Given IO's penchant for quality, it's deeply strange that the only time it has published another studio's game was MindsEye. Build a Rocket Boy's debut title is the worst-reviewed game of 2025, with a 37 on Metacritic. It suffered a disastrous launch so bad that PlayStation even made the rare step of offering refunds to players unfortunate enough to shell out for it.

Though I'm still planning to pick it up in June 2026.

Should MindsEye Really Be The End Of IOI Partners?

This has had the unfortunate side effect of prompting IO to rethink IOI Partners, its external publishing wing.

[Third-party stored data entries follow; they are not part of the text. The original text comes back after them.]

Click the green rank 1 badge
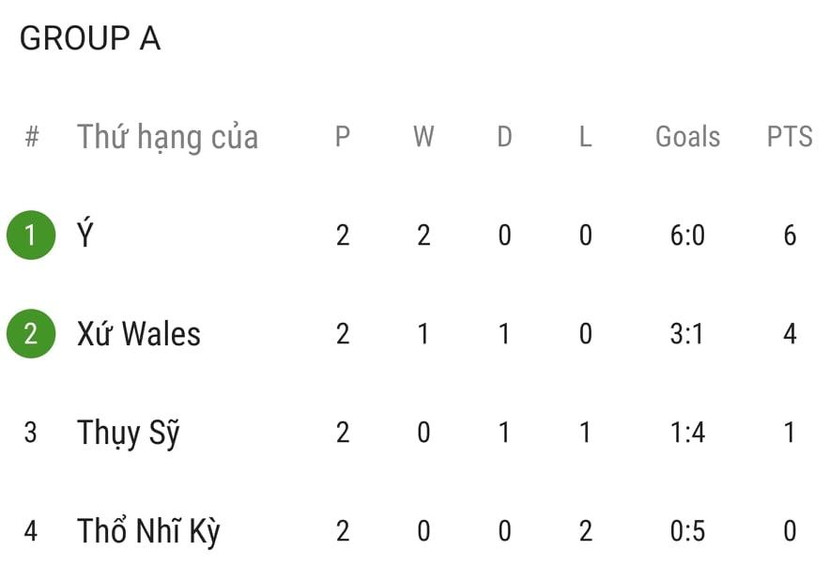Screen dimensions: 830x562 pos(30,236)
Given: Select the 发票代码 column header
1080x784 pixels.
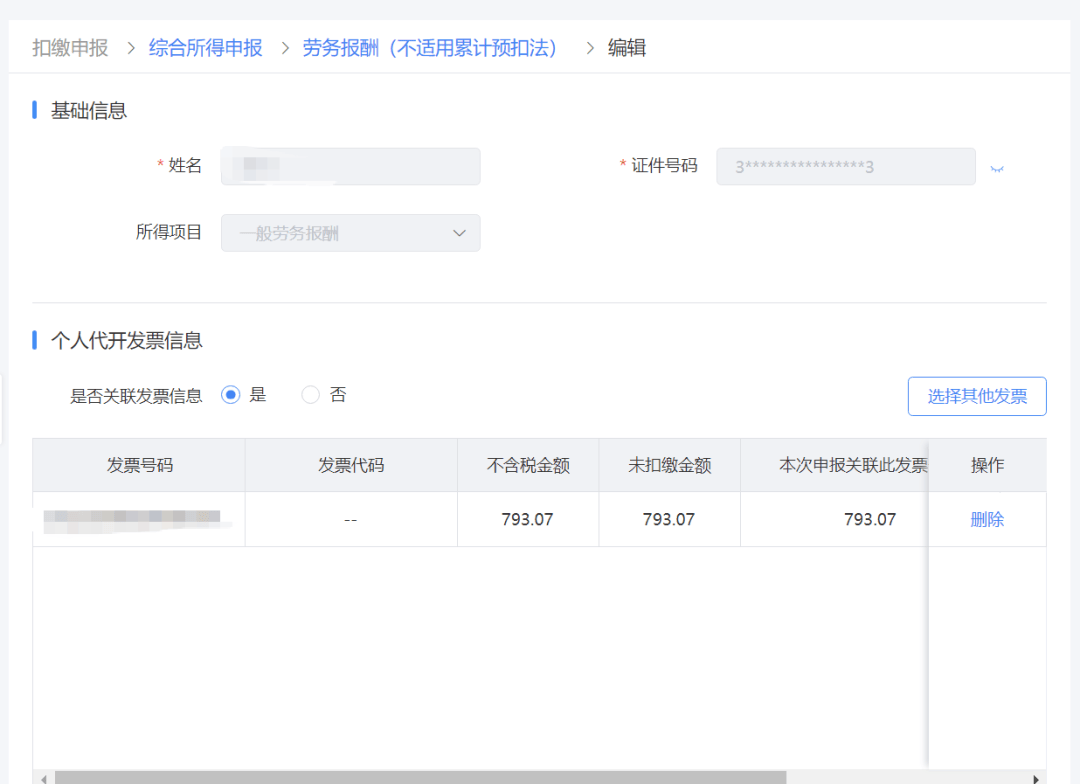Looking at the screenshot, I should [351, 465].

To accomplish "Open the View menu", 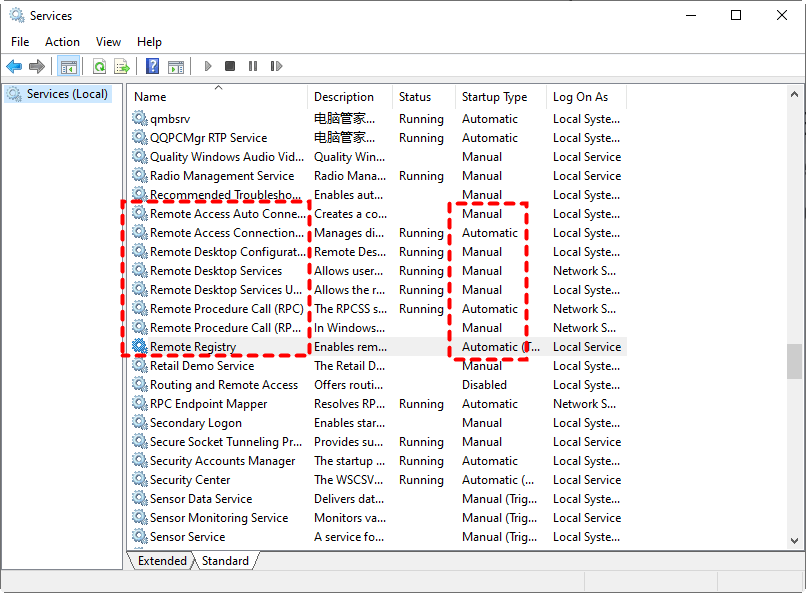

"That was definitely tough, right?" IO CEO Hakan Abrak said of MindsEye's launch in an interview with IGN. "It was a tough reception. It wasn't what they hoped for, and also what we didn't hope for at IOI Partners. They're working hard on turning that around to regain the trust of the gamers out there, and they have tons of potential and content they're working on. So hopefully they'll succeed with that in the future."

via Build A Rocket Boy

Though Abrak noted that IO would continue to self-publish its internally developed games, the future was uncertain for games made outside the studio. "IOI Partners?" he said. "That remains to be seen." But doing away with IOI Partners misses the point. It's not that IO shouldn't be partnering with external developers to publish games. It's that those games shouldn't be attempting what MindsEye was.

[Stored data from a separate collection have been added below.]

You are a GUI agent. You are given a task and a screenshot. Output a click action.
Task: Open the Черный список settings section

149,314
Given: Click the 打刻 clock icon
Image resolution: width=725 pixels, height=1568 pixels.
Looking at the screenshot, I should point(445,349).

IO Should Take Some Inspiration From Dunkey

Much smaller outfits than IO Interactive — which reportedly had 500 employees as of this year — have successfully published games. Devolver Digital has roughly 200 fewer employees than IO, and has published some of the best indies of the last 15 years, games like Enter the Gungeon, Fall Guys, Inscryption, Anger Foot, Hotline Miami, and Downwell. Those games range in size, ambition, and aesthetic, but none are triple-A in scale.

Even when developers get in the game as publishers, they tend to start with games that are much smaller than what they develop themselves. Gearbox has published a few triple-A games — like Godfall — but most of the external games it has published have been significantly smaller than its Borderlands series. We Happy Few is decidedly double-A, while Risk of Rain 2 and Tribes of Midgard are clear-cut indies.

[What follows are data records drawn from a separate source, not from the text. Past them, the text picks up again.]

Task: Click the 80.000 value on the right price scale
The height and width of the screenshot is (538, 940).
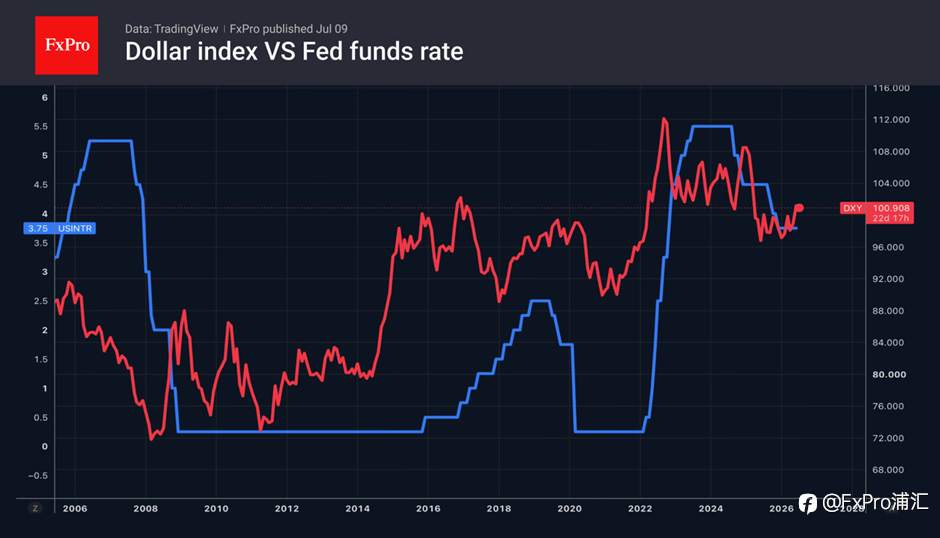Action: point(889,374)
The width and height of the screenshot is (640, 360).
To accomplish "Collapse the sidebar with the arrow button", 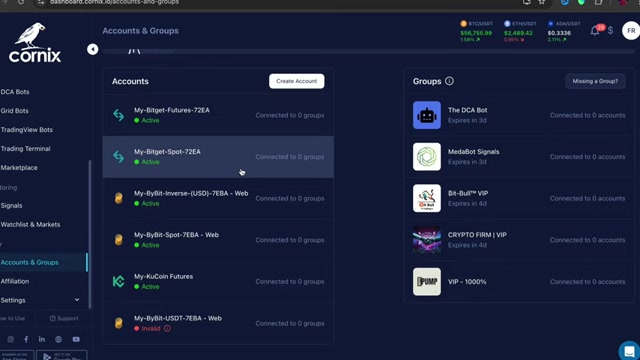I will point(93,49).
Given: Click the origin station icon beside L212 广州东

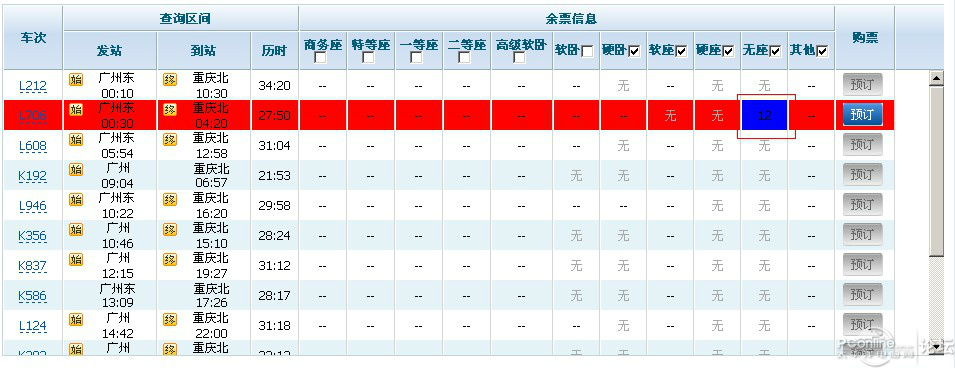Looking at the screenshot, I should click(76, 80).
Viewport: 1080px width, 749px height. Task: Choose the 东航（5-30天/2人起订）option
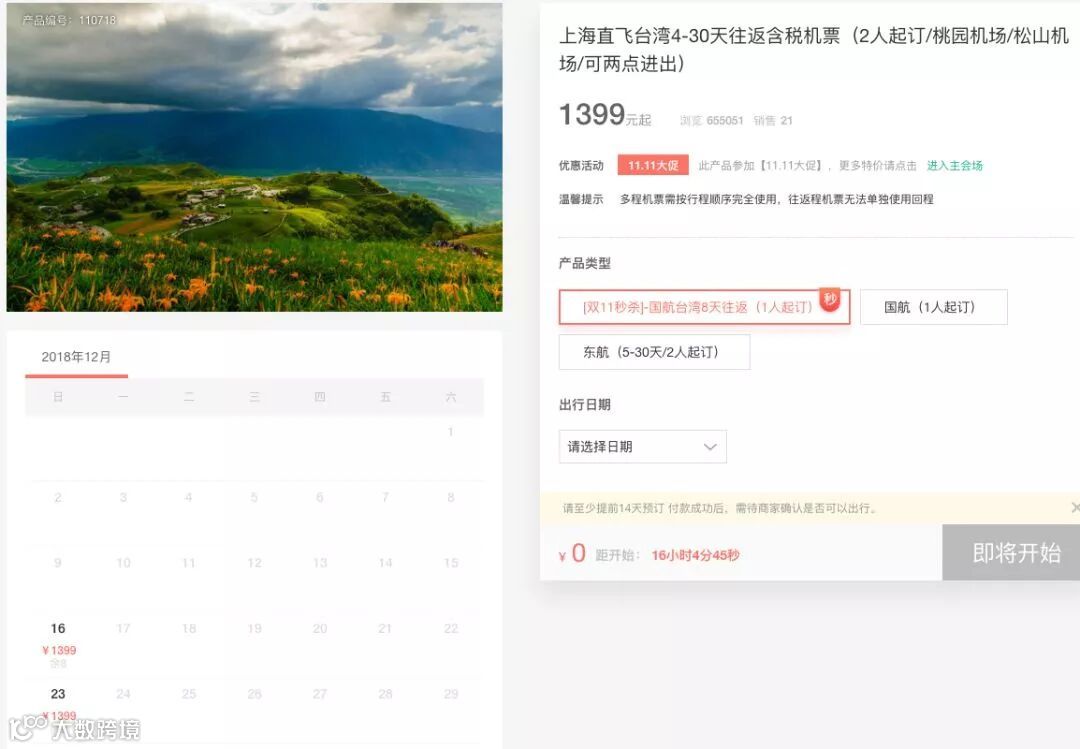pos(654,352)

It did, briefly, publish Fortnite, the biggest game in the world… but only the physical editions of the pre-battle royale version of the game.

IO wouldn't even need to be involved from the beginning. It could take a page out of Dunkey's book. The YouTuber's publisher, Bigmode, found a metroidvania that was in development, gave the developer funding and a big PR push, and voila: Animal Well became an indie phenomenon and one of the best-reviewed games of last year. It doesn't always go that way, and Bigmode's follow-up, Star of Providence, making little impact, is proof. But a publisher can take a series of small bets instead of putting it all on black its first time at the table.

IO Interactive is a triple-A studio, so I understand the impulse to publish triple-A games. It keeps the brand consistent. But a game like MindsEye is a big risk. A big, expensive game that looks like a big, expensive game falls much harder than a modestly scaled indie. IO shouldn't give up on IOI Partners. It just needs to choose those partners more carefully.